━━ Available data

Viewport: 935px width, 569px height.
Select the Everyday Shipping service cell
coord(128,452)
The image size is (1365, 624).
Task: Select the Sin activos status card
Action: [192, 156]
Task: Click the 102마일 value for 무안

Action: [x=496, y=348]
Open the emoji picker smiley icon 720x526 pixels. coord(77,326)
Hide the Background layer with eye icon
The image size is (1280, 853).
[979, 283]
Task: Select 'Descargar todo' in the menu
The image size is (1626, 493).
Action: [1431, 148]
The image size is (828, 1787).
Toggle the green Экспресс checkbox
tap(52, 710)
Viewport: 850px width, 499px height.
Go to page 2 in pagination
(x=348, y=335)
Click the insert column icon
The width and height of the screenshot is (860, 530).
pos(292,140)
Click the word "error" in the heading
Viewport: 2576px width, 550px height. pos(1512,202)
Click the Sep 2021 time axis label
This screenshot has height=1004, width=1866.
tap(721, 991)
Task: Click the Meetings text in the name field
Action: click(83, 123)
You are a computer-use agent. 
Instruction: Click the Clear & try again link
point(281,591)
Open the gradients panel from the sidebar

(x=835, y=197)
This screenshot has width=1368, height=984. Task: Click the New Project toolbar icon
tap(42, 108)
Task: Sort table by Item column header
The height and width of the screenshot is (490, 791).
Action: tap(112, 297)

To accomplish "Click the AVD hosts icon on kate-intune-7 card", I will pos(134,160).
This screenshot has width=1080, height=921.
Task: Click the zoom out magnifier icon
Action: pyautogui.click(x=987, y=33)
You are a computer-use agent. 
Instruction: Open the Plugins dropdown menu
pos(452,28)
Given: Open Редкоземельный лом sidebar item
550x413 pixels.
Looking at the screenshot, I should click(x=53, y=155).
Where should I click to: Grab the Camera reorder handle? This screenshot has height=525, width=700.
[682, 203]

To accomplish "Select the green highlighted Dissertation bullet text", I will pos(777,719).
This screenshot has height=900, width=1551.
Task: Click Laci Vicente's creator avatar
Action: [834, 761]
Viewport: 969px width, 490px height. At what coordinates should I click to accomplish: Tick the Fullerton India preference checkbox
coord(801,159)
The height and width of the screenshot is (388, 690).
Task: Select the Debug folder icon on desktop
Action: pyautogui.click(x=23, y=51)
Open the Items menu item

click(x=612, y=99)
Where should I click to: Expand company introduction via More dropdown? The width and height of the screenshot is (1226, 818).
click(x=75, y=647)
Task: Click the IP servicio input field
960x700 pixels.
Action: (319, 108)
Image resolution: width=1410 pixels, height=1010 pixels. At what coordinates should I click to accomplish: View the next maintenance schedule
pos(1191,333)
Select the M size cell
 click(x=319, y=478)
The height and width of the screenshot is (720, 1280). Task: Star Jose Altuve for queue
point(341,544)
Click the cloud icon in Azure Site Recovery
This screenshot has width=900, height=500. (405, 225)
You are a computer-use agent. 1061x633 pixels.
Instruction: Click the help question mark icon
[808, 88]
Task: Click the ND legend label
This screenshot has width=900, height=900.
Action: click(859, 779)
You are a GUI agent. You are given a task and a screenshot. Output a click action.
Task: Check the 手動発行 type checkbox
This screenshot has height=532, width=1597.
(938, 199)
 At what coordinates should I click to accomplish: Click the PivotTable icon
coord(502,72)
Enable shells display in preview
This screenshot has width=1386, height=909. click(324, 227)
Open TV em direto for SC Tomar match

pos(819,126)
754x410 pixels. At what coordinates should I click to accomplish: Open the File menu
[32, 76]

━━━━

* What the exercise asks:
Of all the entries above, how many lines contain the string "agent"? Answer with the number only.

* Output:
4